Oil futures traded mostly higher on Tuesday, finding support on expectations for another decline in U.S. crude inventories, though worries over the spread of the delta variant of the coronavirus that causes COVID-19 continued to limit upside, analysts said.
“Supply continues to fall short of global demand that is recovering even amid a resurgence of COVID-19 cases in key regions,” said Robbie Fraser, global research & analytics manager at Schneider Electric, in a daily note.
Inventory data due later this week is expected to “confirm those conditions with another strong draw for U.S. crude stocks,” he said.
Still, uncertainty around production by the Organization of the Petroleum Exporting Countries and its allies — a group known as OPEC+ — “continues to complicate the global supply outlook in the coming months,” said Fraser.
West Texas Intermediate crude for August delivery was up 7 cents, or less than 0.1%, at $74.15 a barrel on the New York Mercantile Exchange, though seesawed between minor gains and losses in Tuesday dealings.

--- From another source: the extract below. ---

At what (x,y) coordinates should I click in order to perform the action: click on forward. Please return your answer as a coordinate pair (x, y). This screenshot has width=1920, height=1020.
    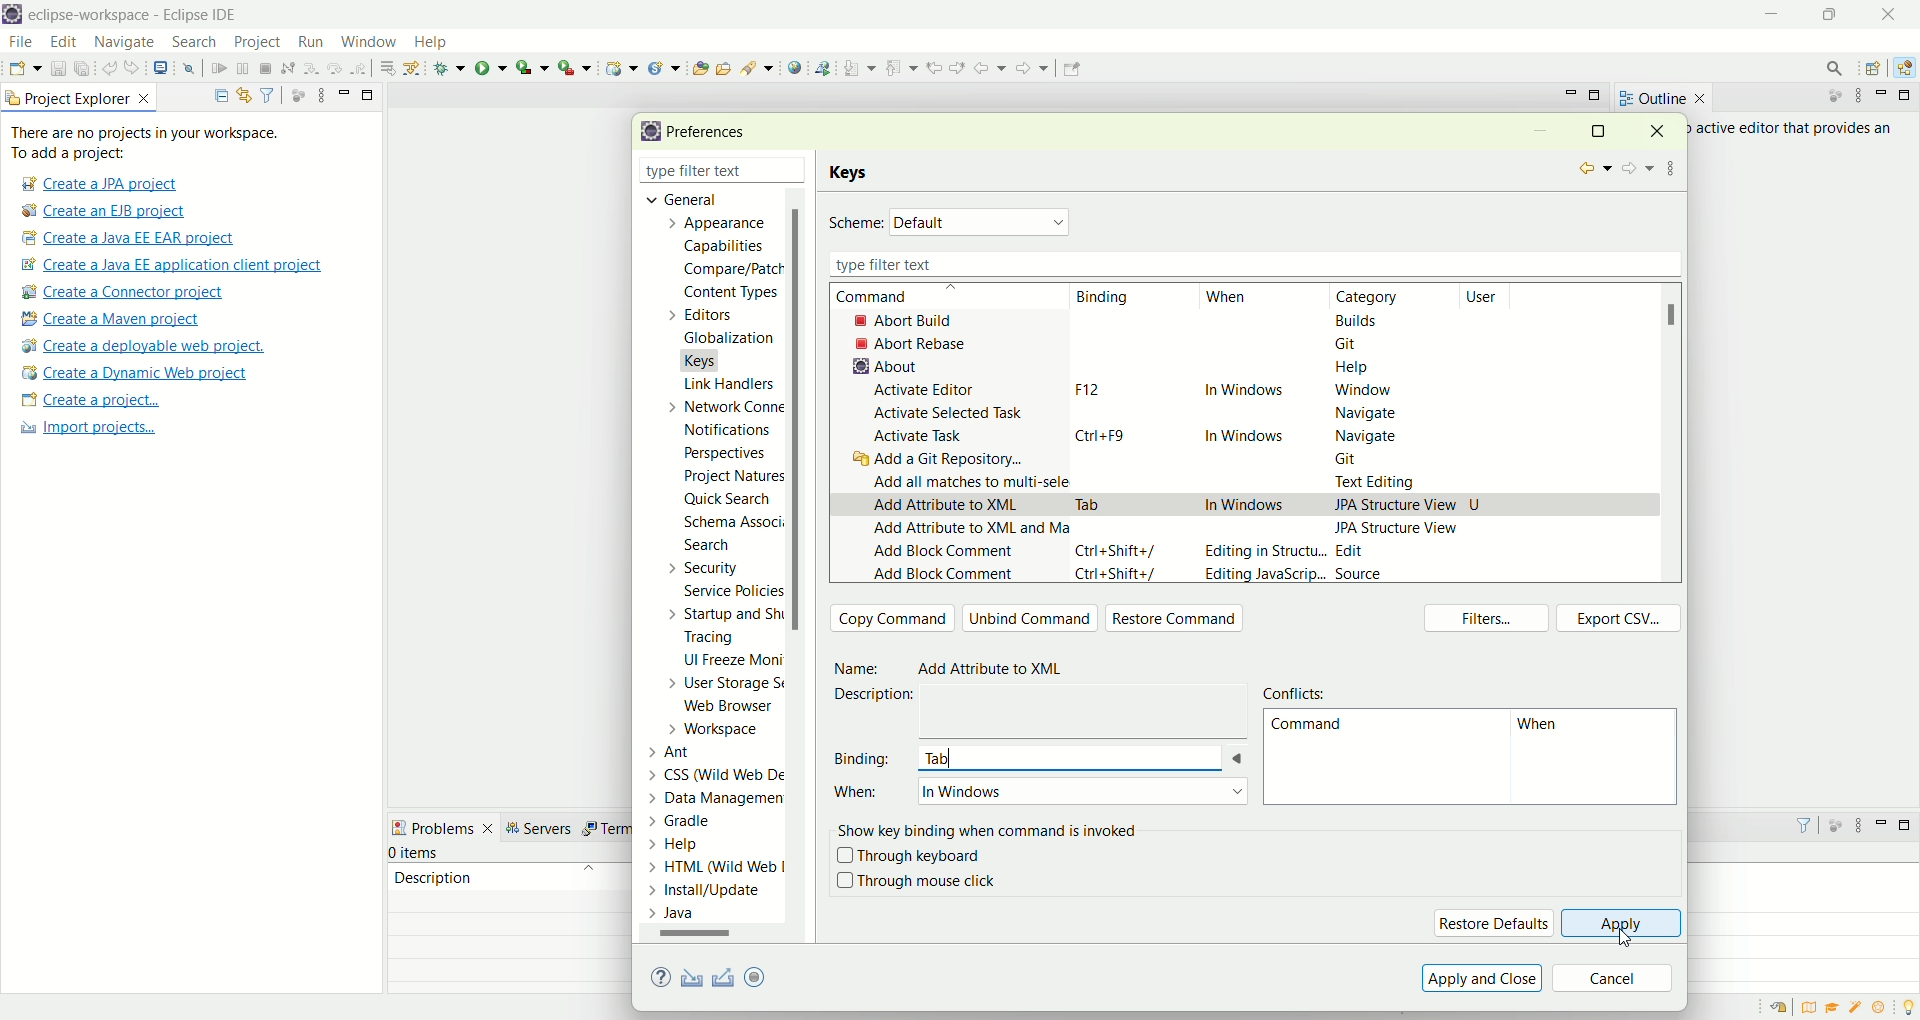
    Looking at the image, I should click on (1636, 170).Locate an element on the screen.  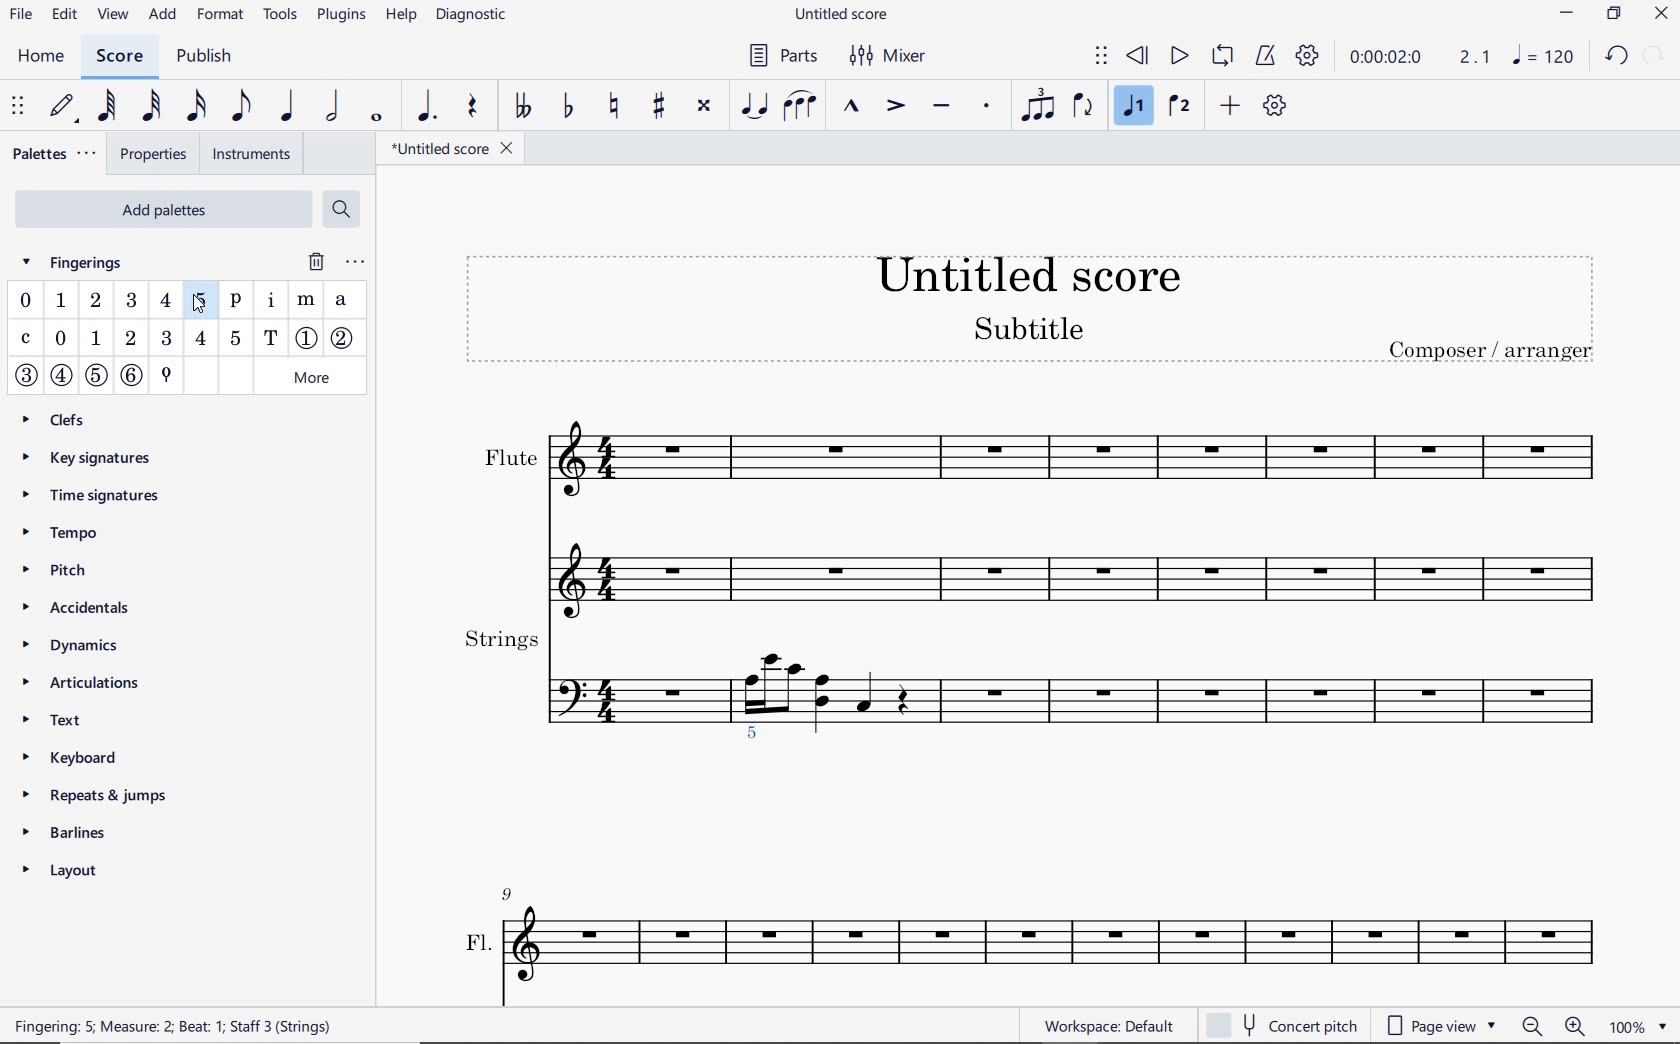
STRING NUMBER 2 is located at coordinates (346, 339).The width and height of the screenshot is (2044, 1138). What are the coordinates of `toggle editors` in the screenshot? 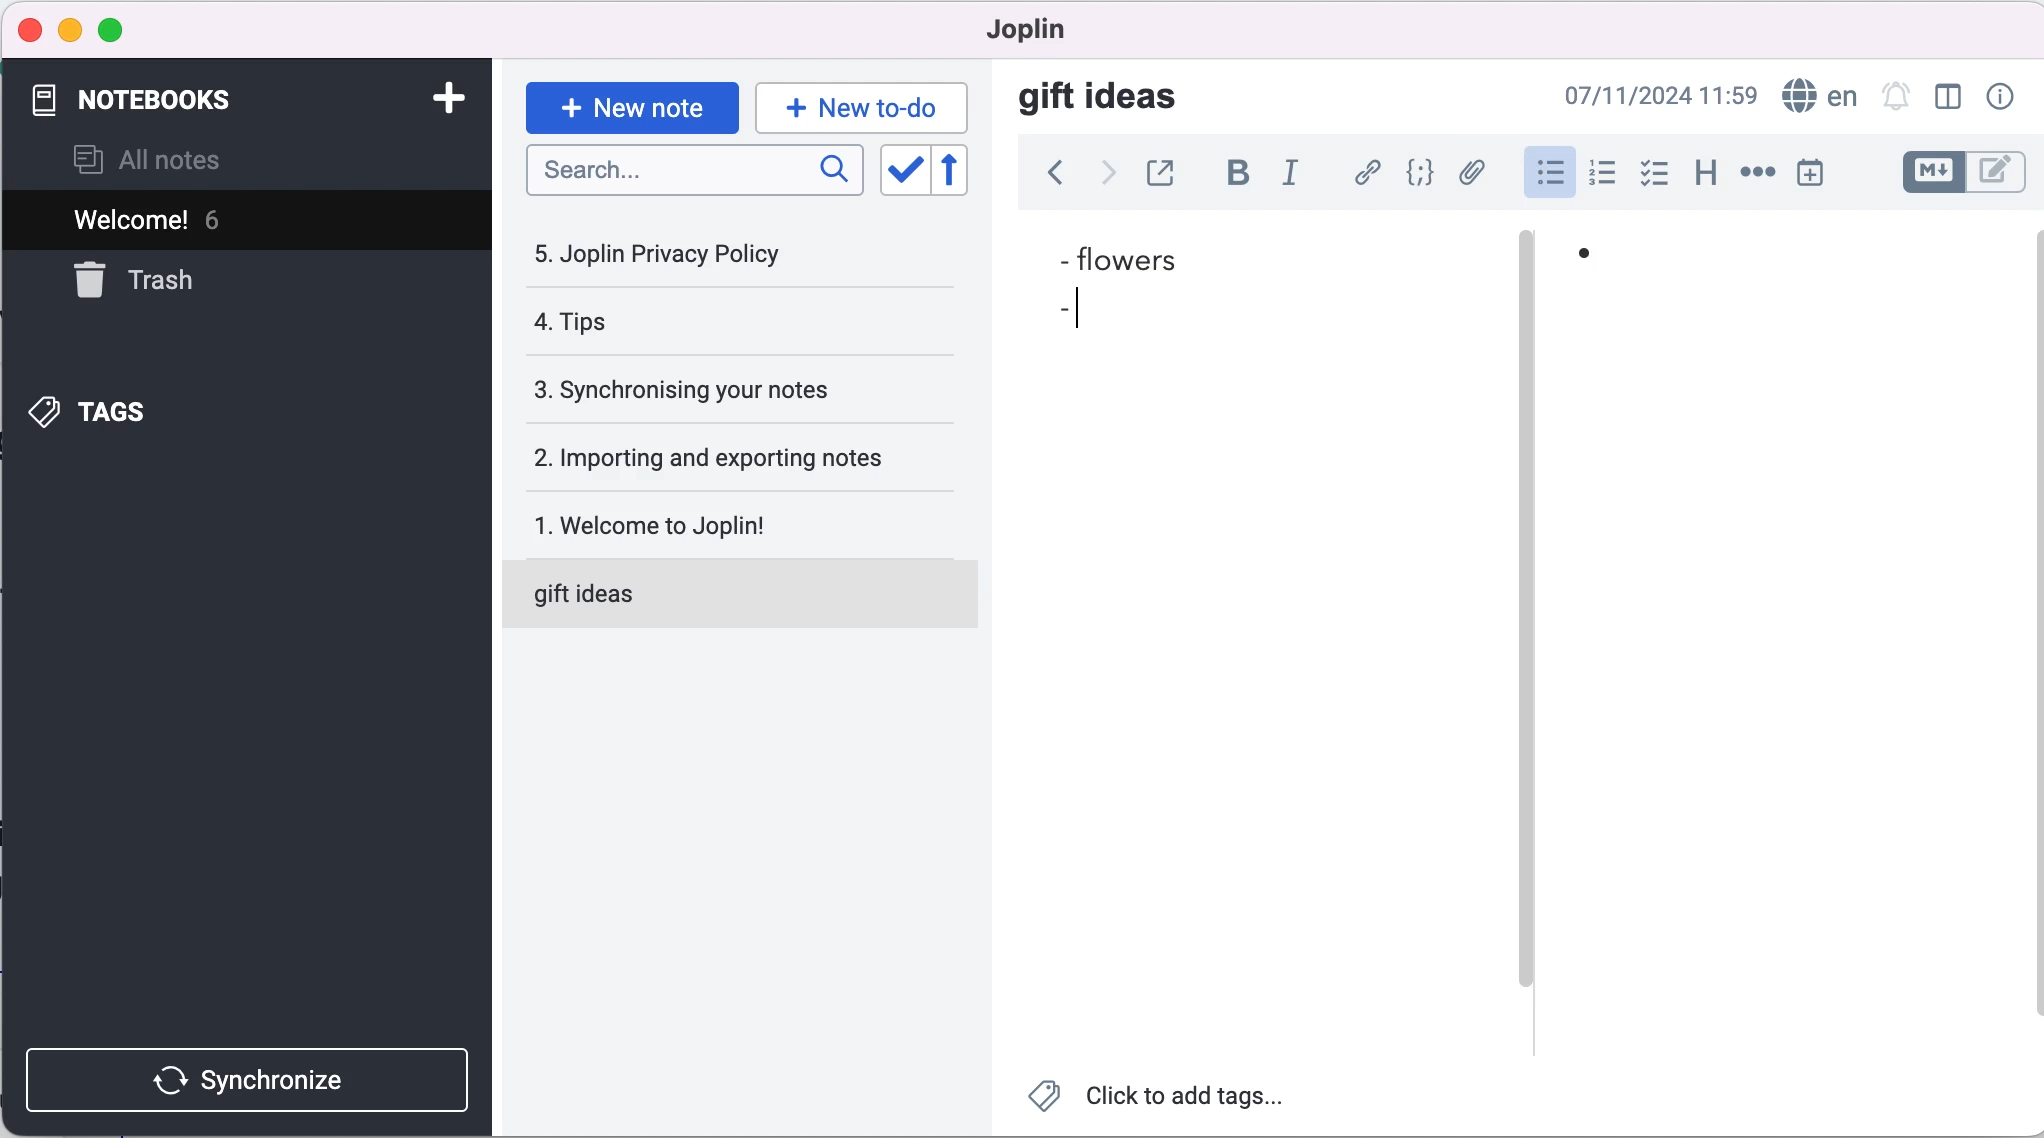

September Brent crude the global benchmark, gained 23 cents, or 0.3%, to $75.39 a barrel on ICE Futures Europe after touching intraday lows under the $75 mark.
The International Energy Agency, in its monthly report, said rising coronavirus cases and its potential impact on the long-planned easing of pandemic restrictions in several wealthy countries made it harder to gauge future demand.
“While there is uncertainty over OPEC+, there are also concerns over demand, given the growing number of COVID-19 cases in several regions as the delta variant spreads,” said Warren Patterson, head of commodities strategy at ING, in a note.
A continued stalemate over OPEC+ production was also contributing to uncertainty, the IEA said.
The Paris-based watchdog made only minor adjustments to its headline forecasts, leaving its outlook for global oil-demand in 2021 unchanged and trimming its growth estimates for next year by 100,000 barrels a day to 3 million barrels a day.
The IEA raised its forecast for non-OPEC supply growth this year by 60,000 barrels to 770,000 barrels a day and maintained its forecast growth of 1.6 million barrels a day for next year. The IEA said that it expects around a million barrels of that 2022 growth to come from the U.S., where producers have focused more on promises to return cash to investors than increasing production.
The organization said that if OPEC+ cannot reach a supply agreement, the crude market faces “the prospect of a deepening supply deficit.” Talks aimed at boosting production fell apart earlier this month after the United Arab Emirates insisted it should be able to pump more crude than allowed under OPEC+’s existing output agreement.
Meanwhile, in Asia, where COVID vaccination rates remain relatively low, more governments are tightening restrictions in a bid to slow the spread, Patterson said.
“The market has held an optimistic view on the demand recovery, but clearly, there are some very real risks that the recovery will not be as quick as many in the market had anticipated,” he said.
Data on U.S. crude inventories is also on traders’ radar. The American Petroleum Institute, an industry group, will report its weekly inventories data late Tuesday, while official data from the Energy Information Administration is due Wednesday morning.
The EIA is expected to report a fall in domestic crude stocks for an eighth straight week. Analysts surveyed by S&P Global Platts, on average, look for the EIA data to show a 4.9 million barrel draw to U.S. crude inventories for the week ended July 9, which would mark the eight straight weekly decline.
The survey also show forecasts an inventory decrease of 1.6 million barrels for gasoline and increase of 1.3 million barrels for distillates, which include heating oil.
On Nymex Tuesday, August gasoline rose 0.5% to $2.29 a gallon and August heating oil tacked on 0.3% to nearly $2.16 a gallon.
Natural-gas futures, meanwhile, moved lower after posting a gain of 2% on Monday. August natural gasfell 1.8% to $3.68 per million British thermal units.